You are viewing a single comment's thread.

← View full post
Comments ( 8 ) Sort: best | oldest
  • Probably Cornwall. I'd love to bring everyone on IIN there. It's kind of special.

    Comment Hidden ( show )
      -
    • I live there now :D Permanent holiday.

      Comment Hidden ( show )
    • My coworker just got back from Cornwall. I'm a little jealous.

      Comment Hidden ( show )
    • I googled images. Whoa whoa whoa, I wanna go! And wales for some reason ;)

      Comment Hidden ( show )
        -
      • I can't imagine what that reason might be. :P But hey, come on over. I might even offer to show you around!

        Comment Hidden ( show )
          -
        • I don't think you'd mind showing me around :p I need to go places and see things that aren't east coast usa. Seen it. Blah. I want to see castles and cliffs by the sea and go to a pub and get a pint and eat chips and walk on cobblestones and drive on the wrong side. I'm so bored with this place I call home :(

          Comment Hidden ( show )
            -
          • You'll need to be quick. Some of my favourite places in the country are now covered with malls and McDonalds and hypermarkets. As a kid, my town had about a dozen fish and chip shops. They've all gone. If you see fish and chips on a takeaway menu, it's there as an anachronism. The fish comes out of a packet, isn't battered, and the chips are French fries. Proper English pubs are getting rarer too. Chains of bars are more common offering an homogenised experience. The only cobbles that remain are back alleys that nobody uses. Our culture is being supplanted. It's "progress". Supposably.

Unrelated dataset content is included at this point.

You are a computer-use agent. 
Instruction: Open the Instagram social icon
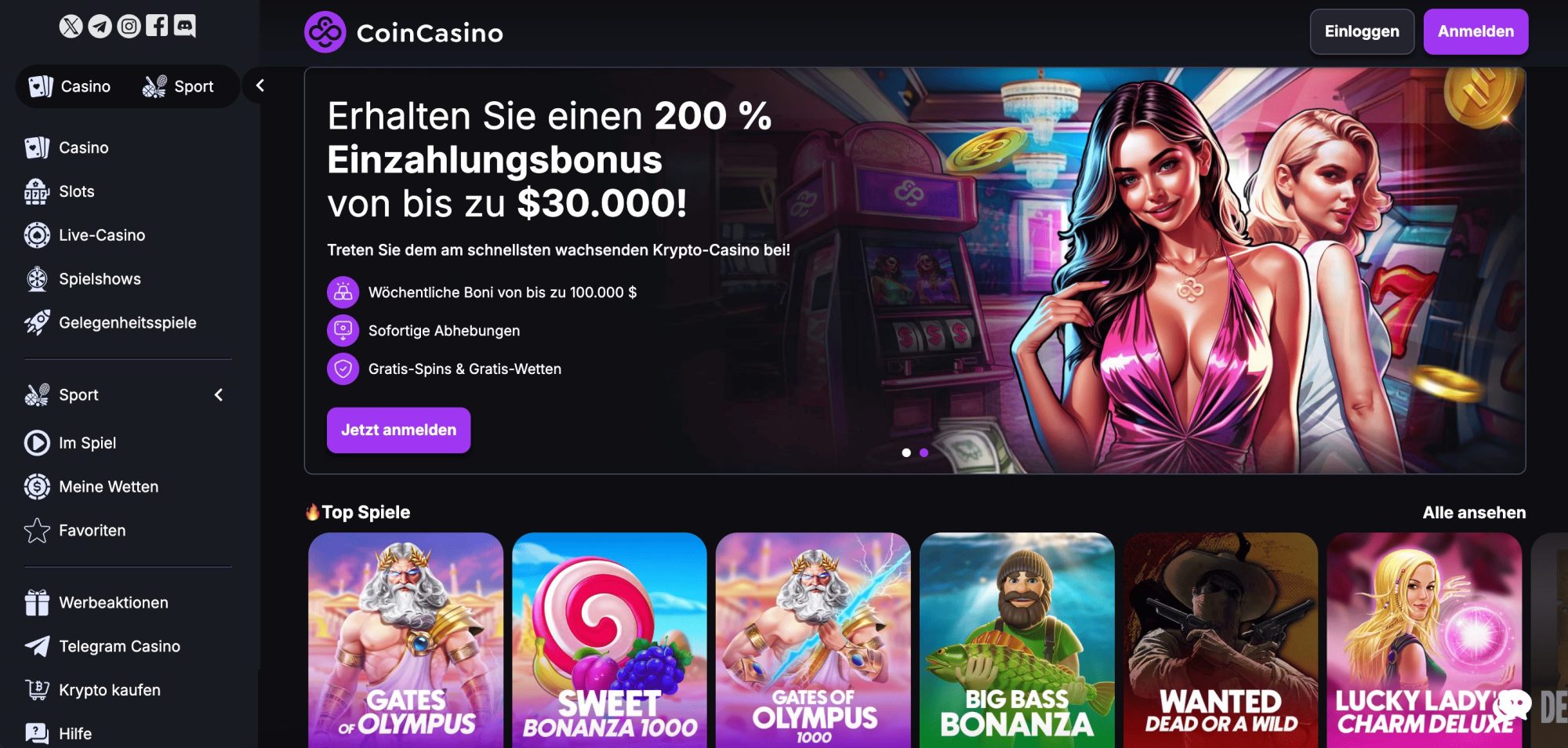129,26
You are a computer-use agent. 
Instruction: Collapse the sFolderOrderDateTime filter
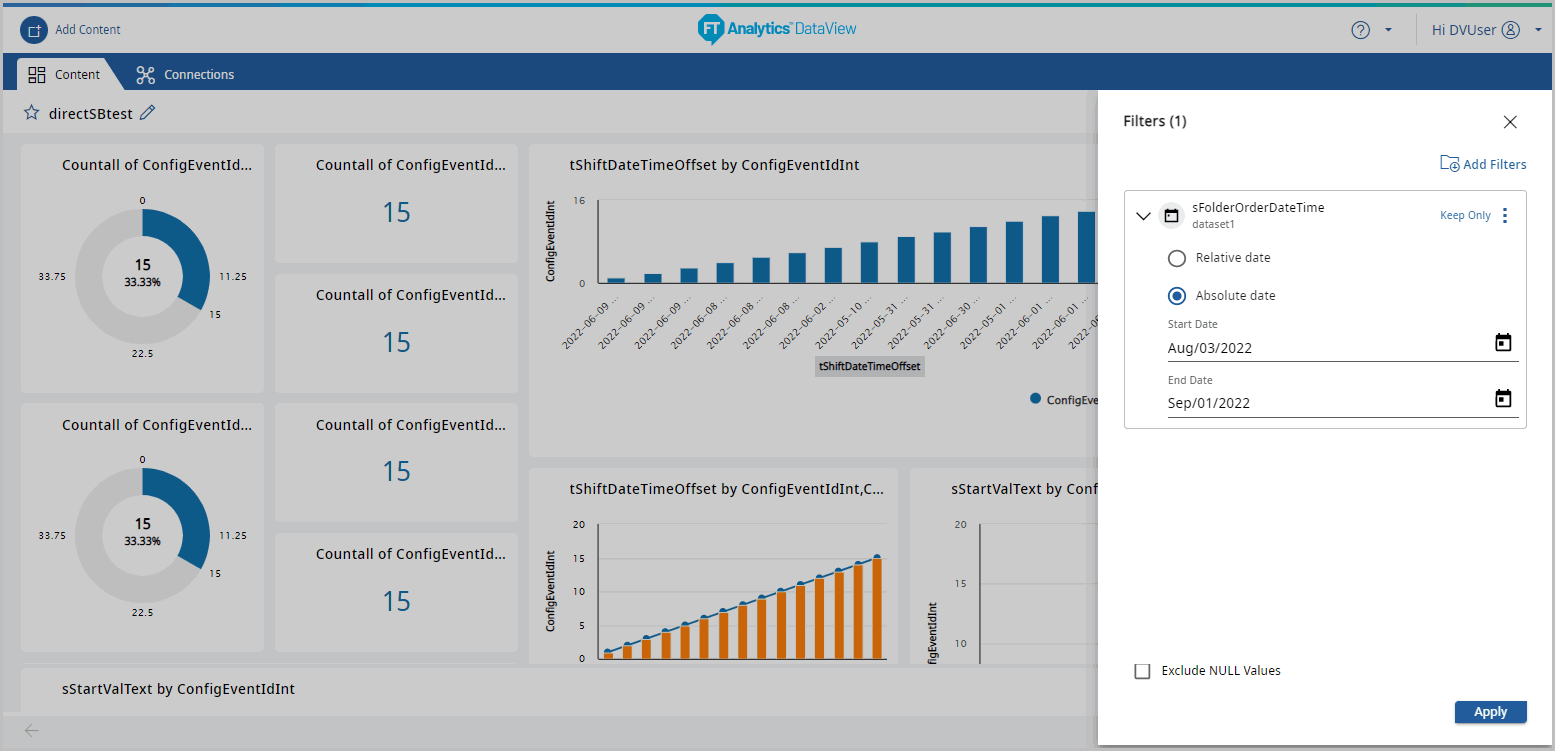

            The history remains, though. I'm a castle nut but there are some amazing things aside from that. Underground roads and cities, for instance. My city has underground streets from another age. Not a lot of residents know, or care. In Edinburgh, there's a street which was pretty much submerged in the 1600's because of the plague. The residents were left to die. It's open again now and is amazing. It's not a recreation of the 1600's. It's the actual 1600's. The small town I grew up in had Tudor buildings still going strong, and there are stone circles and standing stones all over the place that are up to 5,000 years old. Most of us ignore it as part of the furniture but I love it and feel privileged.

            And then there's the cliffs and the coastline. There are some amazing places in the world but the west coast of the UK (Cornwall, south-west Wales, the islands of Scotland) are beyond beautiful. Anyone who comes here just to see Big Ben and Buckingham Palace is missing out on so much. I'm not patriotic at all (nobody here is) but I do realise the natural beauty and the historic beauty we have here. I'll be up in York in three weeks time (Google images of York pretty much sum up the York I have in my mind's eye) and I can't wait to get back there.

            Comment Hidden ( show )
              -
            • Pft. Big ben, I've seen clocks before. I wouldn't care to see those dudes in the giant beaver hats either. I prefer the road much less travelled. I'm just about packed now. I'll let you know when I arrive. I'll be the lost and wandering american with the luciously long golden locks :) have a good time in york. I'll get to travel one day.